WASHINGTON — He came to the hearing armed with a four-page statement and three positive audits of his slaughterhouse. But when it was Steve Mendell's turn to testify, he could only watch as a House panel rolled the video.
Cows at his Southern California plant were shown prodded, jammed with forklifts, falling to the ground and yanked back up so they could be dragged to slaughter — a violation of federal rules.
Mendell's eyes were grim behind his glasses and his cheeks were red. He occasionally propped his head in his hand as he watched and at one point appeared to wince.

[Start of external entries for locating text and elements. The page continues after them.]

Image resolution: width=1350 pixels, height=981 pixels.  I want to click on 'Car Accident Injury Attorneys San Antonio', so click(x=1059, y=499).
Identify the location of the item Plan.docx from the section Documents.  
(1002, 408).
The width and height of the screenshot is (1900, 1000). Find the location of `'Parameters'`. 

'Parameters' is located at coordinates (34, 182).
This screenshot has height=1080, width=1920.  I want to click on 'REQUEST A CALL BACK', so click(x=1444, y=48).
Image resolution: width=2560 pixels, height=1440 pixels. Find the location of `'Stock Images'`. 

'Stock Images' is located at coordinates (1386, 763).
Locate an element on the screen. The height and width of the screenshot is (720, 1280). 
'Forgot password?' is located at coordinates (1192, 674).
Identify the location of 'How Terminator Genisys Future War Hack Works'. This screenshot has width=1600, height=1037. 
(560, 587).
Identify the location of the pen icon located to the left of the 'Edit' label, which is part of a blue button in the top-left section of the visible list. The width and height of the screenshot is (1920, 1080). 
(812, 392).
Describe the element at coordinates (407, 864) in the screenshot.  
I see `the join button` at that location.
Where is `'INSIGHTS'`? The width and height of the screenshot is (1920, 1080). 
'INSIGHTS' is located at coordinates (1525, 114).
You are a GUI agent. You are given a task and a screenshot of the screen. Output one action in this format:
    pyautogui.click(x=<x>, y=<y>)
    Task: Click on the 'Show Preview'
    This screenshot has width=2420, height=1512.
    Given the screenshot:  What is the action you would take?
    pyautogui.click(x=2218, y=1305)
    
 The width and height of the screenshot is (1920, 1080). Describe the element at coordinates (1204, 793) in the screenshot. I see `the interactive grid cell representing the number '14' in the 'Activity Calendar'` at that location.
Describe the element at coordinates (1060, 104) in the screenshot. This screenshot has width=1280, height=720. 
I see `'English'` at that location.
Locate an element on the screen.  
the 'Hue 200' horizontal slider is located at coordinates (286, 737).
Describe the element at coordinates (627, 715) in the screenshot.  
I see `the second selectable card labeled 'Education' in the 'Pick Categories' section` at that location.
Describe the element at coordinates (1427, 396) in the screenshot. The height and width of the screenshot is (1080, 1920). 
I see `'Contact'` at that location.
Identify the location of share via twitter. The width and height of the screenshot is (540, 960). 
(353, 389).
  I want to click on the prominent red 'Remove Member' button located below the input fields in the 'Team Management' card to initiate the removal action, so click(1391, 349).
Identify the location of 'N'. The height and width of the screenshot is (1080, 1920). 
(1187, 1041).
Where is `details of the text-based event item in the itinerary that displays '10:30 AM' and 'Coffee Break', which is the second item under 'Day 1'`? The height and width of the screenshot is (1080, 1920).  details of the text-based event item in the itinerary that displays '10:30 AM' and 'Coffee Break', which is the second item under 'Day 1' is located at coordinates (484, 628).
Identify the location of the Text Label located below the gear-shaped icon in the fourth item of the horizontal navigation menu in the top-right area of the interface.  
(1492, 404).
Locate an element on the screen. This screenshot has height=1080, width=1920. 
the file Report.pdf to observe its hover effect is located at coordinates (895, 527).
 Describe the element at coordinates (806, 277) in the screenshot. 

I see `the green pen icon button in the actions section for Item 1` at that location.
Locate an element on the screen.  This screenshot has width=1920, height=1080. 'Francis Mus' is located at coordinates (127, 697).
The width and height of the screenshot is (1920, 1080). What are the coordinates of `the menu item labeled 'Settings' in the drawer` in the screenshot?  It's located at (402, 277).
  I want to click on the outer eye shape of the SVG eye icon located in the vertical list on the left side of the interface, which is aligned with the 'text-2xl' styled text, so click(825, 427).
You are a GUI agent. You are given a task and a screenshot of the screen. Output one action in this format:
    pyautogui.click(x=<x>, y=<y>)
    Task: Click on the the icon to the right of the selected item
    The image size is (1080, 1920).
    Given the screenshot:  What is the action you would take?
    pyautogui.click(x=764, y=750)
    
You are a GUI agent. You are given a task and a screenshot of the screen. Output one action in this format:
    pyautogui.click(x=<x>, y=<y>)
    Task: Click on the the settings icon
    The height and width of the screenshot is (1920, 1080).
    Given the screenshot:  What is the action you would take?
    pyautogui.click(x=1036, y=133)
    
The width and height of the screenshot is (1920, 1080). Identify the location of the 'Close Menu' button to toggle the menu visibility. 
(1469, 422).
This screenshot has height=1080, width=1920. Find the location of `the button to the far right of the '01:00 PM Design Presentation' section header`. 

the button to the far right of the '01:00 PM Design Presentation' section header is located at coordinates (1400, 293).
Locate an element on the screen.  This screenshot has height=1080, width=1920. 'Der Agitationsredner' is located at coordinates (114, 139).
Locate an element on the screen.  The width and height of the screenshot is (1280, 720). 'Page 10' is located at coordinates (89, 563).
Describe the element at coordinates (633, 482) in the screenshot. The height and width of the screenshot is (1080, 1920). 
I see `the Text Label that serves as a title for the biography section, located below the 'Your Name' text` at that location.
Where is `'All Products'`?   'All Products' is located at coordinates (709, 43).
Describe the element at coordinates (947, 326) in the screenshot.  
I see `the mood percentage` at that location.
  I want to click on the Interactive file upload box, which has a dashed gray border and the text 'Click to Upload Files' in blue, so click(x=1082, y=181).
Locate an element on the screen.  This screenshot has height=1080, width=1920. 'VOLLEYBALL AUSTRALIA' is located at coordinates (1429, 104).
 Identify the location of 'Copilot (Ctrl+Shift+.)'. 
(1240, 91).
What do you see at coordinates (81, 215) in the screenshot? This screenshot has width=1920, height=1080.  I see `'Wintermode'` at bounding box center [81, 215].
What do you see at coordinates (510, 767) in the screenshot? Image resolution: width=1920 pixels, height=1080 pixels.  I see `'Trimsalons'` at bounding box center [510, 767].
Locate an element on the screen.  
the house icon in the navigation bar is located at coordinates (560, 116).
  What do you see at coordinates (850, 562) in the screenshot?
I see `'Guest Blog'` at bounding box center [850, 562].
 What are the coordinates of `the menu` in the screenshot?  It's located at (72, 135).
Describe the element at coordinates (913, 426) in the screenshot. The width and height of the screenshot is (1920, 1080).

When the ordeal was over, Mendell, the president of Westland/Hallmark Meat Co., paused, then acknowledged under questioning from lawmakers that, contrary to the statement he had delivered under oath, it appeared that downed cattle at his plant had entered the nation's food supply.
So-called "downer" cattle have largely been barred from the food supply since a mad cow disease scare in 2003 because they pose a higher risk for that disease and other illnesses, partly because they often wallow in feces.
The panel's chairman, Rep. Bart Stupak, D-Mich., asked Mendell whether it was logical to conclude from the videos that at least two downer cows had entered the food supply.
"That would be logical, yes, sir," Mendell said.
"Has your company ever illegally slaughtered, processed or sold a downer cow?" Stupak asked.
"I didn't think we had, sir," Mendell said.
Asked about the discrepancy with his written testimony, Mendell said, "I had not seen what I saw here today."
Mendell was appearing under subpoena before the House Energy and Commerce investigative subcommittee. He was a no-show at a committee hearing last month.
It was Mendell's first public appearance since the undercover video led to his plant's shutdown and last month's beef recall, the largest in U.S. history. The recall stretched back two years, and Agriculture Department officials have said most of the meat has been consumed. Some 50-million pounds of the beef went to federal nutrition programs, mostly school lunches.
No illnesses have been reported, and Agriculture Department officials have insisted there is minimal risk. But Stupak noted that the incubation period for mad cow disease can be a dozen years or more.